Oleh sebab itu, ulama Mazhab Hanafi menganggap bai’ al-wafa’ adalah sah dan tidak termasuk dalam larangan Rasulullah SAW yang melarang jual beli yan dibarengi dengan syarat. Karena sekalipun disyaratkan bahwa harta itu harus dikembalikan kepada pemilik semula, namun pengembaliannya itupun melalui akad jual beli. Disamping itu, inti dari jual beli ini adalah dalam rangka menghidarkan masyarakat melakukan suatu transaksi ynag mengandung riba. Kemudian dalam prosese pemanfa’atan objek akad (barang yang dijual), statusnya tidak sma dengan rahn, karena barang tersebut benar-benar telah dijual kepada pembeli. Seseorang yang telah membeli suatu barang berhak sepenuhnya memanfa’atkan barang tersebut. Hanya saja, barang itu harus dijual kembali kepada penjual semula seharga penjualan pertama. Menurut mereka, inipun bukan suatu cacat dalam jual beli.

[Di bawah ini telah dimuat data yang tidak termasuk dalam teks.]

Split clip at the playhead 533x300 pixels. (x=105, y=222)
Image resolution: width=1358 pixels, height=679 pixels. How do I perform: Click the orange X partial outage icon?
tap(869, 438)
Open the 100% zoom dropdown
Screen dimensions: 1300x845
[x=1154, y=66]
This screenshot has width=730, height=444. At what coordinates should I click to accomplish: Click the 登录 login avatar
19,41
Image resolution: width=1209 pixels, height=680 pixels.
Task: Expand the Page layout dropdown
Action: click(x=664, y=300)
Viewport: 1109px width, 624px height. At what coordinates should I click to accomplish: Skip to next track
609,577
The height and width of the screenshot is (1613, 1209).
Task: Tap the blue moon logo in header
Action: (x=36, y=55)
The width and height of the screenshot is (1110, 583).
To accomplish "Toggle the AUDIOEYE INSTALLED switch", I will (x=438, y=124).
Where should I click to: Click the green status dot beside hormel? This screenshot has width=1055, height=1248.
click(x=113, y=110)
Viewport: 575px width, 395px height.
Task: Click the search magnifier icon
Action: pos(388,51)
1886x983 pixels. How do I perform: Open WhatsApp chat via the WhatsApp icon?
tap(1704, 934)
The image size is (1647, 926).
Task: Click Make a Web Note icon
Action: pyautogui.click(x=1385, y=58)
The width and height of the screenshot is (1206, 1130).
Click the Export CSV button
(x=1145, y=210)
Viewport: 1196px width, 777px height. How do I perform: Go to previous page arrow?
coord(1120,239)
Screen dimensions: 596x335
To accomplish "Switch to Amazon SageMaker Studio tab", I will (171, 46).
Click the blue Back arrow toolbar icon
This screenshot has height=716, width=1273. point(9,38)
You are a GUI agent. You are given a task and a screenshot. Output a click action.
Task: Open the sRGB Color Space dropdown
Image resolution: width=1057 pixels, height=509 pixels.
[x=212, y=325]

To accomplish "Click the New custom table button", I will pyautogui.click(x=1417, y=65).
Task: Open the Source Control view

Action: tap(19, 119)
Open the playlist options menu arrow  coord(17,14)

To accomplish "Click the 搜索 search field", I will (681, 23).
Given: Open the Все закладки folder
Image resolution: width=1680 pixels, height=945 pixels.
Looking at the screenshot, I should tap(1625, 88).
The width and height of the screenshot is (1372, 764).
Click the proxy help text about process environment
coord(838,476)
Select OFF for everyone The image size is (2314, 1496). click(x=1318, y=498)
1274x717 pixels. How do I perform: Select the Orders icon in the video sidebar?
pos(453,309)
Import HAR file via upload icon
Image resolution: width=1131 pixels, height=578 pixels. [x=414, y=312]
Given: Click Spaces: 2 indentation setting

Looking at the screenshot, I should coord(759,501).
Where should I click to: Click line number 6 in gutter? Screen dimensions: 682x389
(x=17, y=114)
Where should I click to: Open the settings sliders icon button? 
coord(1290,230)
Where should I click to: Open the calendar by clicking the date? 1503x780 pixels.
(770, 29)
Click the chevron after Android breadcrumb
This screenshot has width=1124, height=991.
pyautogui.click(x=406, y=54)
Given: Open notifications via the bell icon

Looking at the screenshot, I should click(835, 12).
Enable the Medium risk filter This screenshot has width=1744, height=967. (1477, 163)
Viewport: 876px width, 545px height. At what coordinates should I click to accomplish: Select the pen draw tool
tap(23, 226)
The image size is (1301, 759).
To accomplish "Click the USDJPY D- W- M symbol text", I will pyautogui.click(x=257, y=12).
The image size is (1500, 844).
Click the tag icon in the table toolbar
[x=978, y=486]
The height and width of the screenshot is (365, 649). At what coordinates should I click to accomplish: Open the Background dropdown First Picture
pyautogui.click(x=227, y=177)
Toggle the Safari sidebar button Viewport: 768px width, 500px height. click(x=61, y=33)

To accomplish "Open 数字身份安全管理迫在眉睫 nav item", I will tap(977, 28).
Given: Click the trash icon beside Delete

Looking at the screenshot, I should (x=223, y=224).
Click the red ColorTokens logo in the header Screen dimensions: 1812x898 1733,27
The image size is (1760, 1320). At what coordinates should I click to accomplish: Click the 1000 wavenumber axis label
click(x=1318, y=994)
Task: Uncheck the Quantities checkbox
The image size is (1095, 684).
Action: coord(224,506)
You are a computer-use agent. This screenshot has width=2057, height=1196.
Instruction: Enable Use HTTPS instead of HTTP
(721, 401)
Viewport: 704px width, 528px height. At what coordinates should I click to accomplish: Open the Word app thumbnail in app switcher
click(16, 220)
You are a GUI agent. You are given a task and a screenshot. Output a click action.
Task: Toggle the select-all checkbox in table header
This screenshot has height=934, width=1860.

B.     Dasar Hukum Bai’ ul wafa’
Menurut Mustafa Ahmad az-Zarqa, dalam sejarahnya, bai’ al-wafa’ baru mendapatkan justifikasi ulama, yaitu Mazhab Hanafi, setelah berjalan beberapa lama dan telah menjadi urf. Imam Nazmuddin An-Nasafi(461-573 H), seorang ulama terkemuka Mazhab Hanafi di Bukhara, mengatakan : “Para syekh kami (Hanafi) membolehkan bai’ al-wafa’ sebagai jalan keluar dari riba.
Muhammad Abu Zahrah, tokoh fikih dari Mesir, mengatakan bahwa dilihat dari segi sosio-historis, kemunculan bai’ al-wafa’ ditengah-tengah masyarakat Bukhara dan Balkh pada pertengahan abad ke-5 H disebabkan keengganan para pemilik modal untuk member utang kepada orang-orang yang membutuhkan uang jika mereka tidak mendapat imbalan. Hal ini menyulitkan masyarakat yang membutuhkan. Keadaan ini membawa mereka untuk membuat akad tersendiri, sehingga kebutuhan masyarakat terpenuhi dan keinginan orang kaya pun terayomi. Jalan keluar yang mereka ciptakan ialah bai’ al-wafa’. Dengan cara ini, demekian Az-Zarqa, disatu pihak kebutuhan masyarakat lemah terpenuhi, sementara pada saat yang sama mereka terhindar dari praktek riba.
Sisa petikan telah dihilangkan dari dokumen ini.